Paediatric low-grade glioma

For children with paediatric low-grade glioma, the normal course of treatment is a full surgical removal. However, for children where this is not possible, additional treatments like chemotherapy are required. These patients often experience multiple relapses, further progression and serious side effects.

In this randomised trial, 73 children with BRAF mutated low-grade gliomas (BM-LGG) were treated with Dabrafenib and Trametinib and their outcomes were compared to 37 patients treated with standard chemotherapy drugs.

As well as decreased side effects from the chemotherapy, the new treatment also improved overall response rate by over four-fold and increased median progression free survival from 7.4 months with chemotherapy to 20.1 months with the new treatment. (Median progression free survival means the length of time that patients go for once they are on the treatment without their disease progressing.)

Paediatric high-grade glioma

Children with high-grade gliomas often undergo full surgical resections, followed by radiotherapy and chemotherapy. Unfortunately, overall response rates to treatments are less than 20% and two-year survival is less than 35%, with many patients developing recurrent disease.

41 children who had previously received treatment for their BRAF mutated high-grade glioma (BM-HGG) took part in this study. The treatment led to an overall response rate of 56% - this was a significant improvement when comparing to chemotherapy trials run previously - and a median duration of response of 22.2 months.

“New treatments that help improve outcomes and reduce side effects for young patients living with BRAF V600 low- and high-grade gliomas address unmet patient need, where treatment options are very limited,” says Gerrit Zijlstra, Chief Medical Officer, Novartis UK. “We welcome the results of the TADPOLE-G clinical trial and are humbled to be a part of international scientific community effort in developing targeted therapies based on the unique genetic features of a patient’s tumour.”

Paediatric gliomas, although the most common type of brain tumour, are still rare, especially when divided into specific molecular subtypes such as BRAF mutated tumours. Global collaboration is therefore essential to achieve timely and scientifically significant results. The TADPOLE-G study enrolled patients from 58 sites in 20 countries demonstrating truly effective collaboration.

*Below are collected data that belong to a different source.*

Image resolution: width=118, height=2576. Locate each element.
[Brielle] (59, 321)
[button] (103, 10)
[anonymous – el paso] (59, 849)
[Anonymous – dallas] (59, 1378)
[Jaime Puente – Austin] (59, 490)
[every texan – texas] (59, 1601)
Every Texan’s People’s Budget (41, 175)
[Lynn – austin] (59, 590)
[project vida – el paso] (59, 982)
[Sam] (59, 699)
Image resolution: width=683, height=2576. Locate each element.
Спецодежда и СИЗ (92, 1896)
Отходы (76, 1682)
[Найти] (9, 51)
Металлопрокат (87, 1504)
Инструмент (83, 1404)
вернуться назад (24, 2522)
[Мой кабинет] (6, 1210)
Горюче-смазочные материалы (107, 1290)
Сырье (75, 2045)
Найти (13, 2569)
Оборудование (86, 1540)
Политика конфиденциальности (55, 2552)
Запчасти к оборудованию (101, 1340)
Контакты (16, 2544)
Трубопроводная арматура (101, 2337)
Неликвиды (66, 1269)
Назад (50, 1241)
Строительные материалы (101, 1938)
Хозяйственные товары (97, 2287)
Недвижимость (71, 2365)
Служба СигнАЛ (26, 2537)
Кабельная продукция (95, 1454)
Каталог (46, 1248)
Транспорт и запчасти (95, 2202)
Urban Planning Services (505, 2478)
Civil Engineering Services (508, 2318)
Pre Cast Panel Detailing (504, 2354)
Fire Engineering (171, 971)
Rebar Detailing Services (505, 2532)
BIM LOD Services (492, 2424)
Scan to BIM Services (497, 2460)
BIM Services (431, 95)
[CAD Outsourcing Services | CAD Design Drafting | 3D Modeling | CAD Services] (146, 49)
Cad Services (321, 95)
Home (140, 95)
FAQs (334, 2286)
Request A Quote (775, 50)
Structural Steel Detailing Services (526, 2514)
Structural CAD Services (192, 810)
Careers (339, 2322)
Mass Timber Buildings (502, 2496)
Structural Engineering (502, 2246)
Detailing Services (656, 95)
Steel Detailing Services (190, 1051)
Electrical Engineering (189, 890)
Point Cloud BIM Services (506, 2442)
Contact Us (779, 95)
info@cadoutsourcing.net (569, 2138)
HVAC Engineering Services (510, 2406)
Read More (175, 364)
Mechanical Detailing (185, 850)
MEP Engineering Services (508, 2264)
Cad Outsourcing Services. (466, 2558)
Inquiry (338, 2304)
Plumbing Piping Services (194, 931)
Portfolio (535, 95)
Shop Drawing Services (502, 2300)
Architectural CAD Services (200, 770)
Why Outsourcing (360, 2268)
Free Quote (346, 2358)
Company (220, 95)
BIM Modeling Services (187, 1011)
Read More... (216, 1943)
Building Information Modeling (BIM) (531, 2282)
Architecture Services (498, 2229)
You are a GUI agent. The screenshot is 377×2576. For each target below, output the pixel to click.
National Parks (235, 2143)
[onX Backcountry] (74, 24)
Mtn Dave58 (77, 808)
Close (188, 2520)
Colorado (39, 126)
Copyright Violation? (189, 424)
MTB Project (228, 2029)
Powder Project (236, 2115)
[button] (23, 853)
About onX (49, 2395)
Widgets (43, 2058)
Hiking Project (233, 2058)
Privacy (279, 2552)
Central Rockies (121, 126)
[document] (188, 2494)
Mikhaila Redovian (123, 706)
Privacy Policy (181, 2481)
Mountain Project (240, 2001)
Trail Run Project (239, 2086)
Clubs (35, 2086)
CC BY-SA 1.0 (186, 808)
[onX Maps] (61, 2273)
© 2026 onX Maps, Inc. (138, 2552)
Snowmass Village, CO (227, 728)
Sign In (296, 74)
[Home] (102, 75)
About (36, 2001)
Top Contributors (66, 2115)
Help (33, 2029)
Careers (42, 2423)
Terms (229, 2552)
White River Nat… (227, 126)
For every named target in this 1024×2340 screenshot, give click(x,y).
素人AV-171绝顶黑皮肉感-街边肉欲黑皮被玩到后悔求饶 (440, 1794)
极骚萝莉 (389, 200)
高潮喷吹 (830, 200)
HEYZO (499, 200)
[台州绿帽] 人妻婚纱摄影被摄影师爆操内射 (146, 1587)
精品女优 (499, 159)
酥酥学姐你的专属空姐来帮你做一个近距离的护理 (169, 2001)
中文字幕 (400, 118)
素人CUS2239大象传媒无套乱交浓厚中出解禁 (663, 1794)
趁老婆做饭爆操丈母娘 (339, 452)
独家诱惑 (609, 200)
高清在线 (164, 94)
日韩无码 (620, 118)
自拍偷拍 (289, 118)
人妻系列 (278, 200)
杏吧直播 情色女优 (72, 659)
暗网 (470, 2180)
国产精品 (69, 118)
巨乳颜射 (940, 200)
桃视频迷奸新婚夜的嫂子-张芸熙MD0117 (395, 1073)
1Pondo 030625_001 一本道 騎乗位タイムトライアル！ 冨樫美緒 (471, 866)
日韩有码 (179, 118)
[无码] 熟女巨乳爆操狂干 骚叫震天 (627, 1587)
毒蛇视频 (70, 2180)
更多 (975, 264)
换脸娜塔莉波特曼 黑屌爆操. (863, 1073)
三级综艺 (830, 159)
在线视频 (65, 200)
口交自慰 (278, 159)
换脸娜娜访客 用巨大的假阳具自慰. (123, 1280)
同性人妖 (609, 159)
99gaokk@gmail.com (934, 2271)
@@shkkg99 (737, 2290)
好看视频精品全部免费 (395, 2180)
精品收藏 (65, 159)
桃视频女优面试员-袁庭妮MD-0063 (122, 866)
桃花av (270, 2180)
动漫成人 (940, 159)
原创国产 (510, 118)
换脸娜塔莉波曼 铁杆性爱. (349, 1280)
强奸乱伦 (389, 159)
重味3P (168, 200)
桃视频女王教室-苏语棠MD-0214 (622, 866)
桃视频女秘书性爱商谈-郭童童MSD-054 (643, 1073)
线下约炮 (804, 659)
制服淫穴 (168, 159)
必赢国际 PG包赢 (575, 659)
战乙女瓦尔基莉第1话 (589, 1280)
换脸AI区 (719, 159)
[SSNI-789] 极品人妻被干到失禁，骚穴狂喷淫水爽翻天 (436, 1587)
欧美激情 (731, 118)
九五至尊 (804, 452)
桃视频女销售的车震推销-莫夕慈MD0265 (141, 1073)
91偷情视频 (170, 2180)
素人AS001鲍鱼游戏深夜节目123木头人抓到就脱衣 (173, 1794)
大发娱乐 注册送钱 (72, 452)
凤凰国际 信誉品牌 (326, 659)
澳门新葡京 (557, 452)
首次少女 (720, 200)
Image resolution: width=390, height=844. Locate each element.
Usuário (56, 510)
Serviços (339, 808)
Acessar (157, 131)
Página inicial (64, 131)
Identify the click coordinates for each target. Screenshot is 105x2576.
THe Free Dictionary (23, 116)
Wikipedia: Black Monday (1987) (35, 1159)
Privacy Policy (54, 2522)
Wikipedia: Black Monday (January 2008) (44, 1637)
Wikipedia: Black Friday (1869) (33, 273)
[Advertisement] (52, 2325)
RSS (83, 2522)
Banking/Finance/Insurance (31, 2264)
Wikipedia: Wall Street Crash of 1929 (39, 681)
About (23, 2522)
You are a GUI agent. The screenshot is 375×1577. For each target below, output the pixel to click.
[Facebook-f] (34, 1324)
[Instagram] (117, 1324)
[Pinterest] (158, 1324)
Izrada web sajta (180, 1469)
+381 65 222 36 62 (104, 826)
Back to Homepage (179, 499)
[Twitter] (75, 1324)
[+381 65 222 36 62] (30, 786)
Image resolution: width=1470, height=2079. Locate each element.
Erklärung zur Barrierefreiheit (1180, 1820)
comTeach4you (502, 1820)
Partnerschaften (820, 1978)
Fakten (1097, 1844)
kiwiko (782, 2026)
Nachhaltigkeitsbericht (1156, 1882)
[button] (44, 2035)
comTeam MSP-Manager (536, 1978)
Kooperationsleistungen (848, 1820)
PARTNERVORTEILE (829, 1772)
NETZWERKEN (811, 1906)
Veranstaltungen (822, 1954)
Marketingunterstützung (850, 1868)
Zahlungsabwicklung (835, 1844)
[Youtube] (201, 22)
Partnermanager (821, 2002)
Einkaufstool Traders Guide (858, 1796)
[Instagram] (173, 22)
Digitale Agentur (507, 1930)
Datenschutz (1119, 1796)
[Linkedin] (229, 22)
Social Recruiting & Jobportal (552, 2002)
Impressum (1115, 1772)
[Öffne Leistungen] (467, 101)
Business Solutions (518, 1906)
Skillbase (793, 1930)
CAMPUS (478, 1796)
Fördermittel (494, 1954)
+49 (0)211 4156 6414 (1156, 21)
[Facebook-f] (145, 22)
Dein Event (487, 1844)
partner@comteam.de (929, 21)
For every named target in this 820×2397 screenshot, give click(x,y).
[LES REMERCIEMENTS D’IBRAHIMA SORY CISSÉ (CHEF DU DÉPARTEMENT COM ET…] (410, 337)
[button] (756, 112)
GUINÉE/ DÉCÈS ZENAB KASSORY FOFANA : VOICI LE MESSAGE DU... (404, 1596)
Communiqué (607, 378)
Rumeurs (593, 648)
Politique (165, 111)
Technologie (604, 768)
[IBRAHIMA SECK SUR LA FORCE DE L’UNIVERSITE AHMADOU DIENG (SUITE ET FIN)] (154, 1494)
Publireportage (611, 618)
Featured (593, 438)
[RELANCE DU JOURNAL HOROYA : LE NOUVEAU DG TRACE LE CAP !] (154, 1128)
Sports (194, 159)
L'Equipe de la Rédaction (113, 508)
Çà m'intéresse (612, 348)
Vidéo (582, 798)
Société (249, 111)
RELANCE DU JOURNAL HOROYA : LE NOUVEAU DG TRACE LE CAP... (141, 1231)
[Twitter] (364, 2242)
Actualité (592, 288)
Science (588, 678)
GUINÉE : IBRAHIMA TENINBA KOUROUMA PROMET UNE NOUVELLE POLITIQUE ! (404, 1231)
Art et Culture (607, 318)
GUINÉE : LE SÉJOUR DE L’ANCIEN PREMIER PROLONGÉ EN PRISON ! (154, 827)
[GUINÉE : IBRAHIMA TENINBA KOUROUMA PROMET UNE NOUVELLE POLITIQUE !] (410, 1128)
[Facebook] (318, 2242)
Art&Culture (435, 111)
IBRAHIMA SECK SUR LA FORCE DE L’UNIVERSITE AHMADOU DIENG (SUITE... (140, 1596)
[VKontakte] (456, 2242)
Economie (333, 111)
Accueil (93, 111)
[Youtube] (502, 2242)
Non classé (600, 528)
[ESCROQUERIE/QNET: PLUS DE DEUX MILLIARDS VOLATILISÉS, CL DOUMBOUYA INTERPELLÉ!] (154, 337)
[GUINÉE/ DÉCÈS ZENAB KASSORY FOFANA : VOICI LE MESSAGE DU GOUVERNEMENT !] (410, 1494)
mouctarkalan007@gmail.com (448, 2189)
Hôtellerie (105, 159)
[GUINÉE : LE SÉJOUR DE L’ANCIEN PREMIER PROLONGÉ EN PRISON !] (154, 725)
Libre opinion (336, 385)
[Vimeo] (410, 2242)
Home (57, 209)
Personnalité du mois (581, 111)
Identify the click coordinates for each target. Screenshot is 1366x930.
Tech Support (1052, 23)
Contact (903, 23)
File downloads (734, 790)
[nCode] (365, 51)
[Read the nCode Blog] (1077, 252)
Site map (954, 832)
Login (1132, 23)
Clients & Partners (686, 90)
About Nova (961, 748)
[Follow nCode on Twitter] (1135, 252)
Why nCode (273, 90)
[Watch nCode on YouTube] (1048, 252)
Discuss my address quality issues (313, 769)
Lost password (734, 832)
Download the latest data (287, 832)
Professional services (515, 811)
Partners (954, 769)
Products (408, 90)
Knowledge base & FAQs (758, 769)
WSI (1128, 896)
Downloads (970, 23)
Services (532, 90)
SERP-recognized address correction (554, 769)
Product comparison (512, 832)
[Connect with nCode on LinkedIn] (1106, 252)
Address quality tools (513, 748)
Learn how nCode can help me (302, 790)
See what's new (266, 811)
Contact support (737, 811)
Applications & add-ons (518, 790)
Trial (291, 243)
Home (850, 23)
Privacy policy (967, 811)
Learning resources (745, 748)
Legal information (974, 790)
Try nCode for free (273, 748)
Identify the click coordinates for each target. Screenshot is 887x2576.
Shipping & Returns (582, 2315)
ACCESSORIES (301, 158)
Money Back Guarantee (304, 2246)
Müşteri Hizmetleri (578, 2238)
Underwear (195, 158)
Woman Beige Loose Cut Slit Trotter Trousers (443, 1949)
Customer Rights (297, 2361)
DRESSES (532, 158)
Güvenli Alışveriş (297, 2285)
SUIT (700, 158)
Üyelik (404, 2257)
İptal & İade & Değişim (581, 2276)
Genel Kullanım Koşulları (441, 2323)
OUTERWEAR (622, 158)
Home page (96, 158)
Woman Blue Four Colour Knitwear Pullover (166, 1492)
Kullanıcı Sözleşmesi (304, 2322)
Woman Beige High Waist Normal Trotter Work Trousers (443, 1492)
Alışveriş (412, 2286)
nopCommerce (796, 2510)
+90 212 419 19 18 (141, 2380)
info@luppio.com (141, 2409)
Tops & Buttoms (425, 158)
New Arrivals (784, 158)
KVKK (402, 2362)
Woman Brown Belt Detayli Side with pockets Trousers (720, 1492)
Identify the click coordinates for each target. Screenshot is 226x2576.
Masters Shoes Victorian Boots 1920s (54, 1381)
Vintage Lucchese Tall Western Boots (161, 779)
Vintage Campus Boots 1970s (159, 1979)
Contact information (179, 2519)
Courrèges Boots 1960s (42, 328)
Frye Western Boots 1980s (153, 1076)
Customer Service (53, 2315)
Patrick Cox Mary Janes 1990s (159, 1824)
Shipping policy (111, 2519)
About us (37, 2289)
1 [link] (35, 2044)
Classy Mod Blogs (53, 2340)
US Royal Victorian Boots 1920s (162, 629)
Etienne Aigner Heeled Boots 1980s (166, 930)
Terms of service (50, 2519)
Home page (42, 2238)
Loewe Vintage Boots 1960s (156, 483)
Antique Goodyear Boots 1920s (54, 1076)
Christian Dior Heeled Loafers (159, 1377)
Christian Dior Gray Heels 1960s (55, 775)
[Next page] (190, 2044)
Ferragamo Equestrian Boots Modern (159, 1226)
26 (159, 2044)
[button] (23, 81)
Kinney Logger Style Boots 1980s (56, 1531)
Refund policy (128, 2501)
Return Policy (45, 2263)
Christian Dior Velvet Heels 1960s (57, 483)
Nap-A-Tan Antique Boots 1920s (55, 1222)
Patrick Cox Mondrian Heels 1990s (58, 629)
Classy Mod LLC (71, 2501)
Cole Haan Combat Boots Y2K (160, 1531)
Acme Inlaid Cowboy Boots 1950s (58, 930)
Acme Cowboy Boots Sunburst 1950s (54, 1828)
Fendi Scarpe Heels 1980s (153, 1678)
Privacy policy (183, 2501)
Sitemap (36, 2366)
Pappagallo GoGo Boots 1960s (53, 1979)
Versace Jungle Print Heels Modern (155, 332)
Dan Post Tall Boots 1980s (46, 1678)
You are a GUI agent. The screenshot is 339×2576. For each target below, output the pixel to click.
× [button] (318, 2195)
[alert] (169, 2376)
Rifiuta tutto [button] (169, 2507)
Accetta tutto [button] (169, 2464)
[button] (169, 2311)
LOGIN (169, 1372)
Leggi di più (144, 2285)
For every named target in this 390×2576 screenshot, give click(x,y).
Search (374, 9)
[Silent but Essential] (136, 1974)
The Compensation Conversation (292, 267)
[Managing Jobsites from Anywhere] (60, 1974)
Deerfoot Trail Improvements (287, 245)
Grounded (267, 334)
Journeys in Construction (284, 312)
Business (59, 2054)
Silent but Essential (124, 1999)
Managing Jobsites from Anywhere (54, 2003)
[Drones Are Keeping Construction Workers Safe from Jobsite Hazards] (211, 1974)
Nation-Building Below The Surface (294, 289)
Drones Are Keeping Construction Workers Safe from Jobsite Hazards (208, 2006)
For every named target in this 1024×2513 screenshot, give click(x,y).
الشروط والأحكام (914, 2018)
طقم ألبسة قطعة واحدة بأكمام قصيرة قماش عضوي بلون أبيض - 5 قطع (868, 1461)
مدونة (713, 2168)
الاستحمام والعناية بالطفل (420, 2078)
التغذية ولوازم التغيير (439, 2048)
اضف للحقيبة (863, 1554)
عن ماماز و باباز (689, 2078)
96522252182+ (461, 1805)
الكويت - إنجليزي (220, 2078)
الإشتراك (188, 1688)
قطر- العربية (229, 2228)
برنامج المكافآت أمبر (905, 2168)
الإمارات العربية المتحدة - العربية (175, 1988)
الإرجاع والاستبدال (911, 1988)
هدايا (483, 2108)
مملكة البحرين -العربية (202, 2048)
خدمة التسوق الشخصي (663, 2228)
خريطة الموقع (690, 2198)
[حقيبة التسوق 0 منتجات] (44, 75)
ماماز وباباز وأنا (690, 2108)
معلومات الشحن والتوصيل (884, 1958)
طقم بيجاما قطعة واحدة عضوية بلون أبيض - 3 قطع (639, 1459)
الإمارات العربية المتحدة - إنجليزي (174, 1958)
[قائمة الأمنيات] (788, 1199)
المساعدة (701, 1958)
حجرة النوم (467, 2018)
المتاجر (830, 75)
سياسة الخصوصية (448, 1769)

GOSH Charity’s Build it. Beat it. appeal, is raising money to help build a world-leading new Children’s Cancer Centre at GOSH, to help drive transformation in children’s cancer care and save more lives.

A national resource for children with the hardest-to-treat cancers, the Children’s Cancer Centre will help to increase research capacity, so there can be more clinical trials like this to pioneer new cures and treatment options.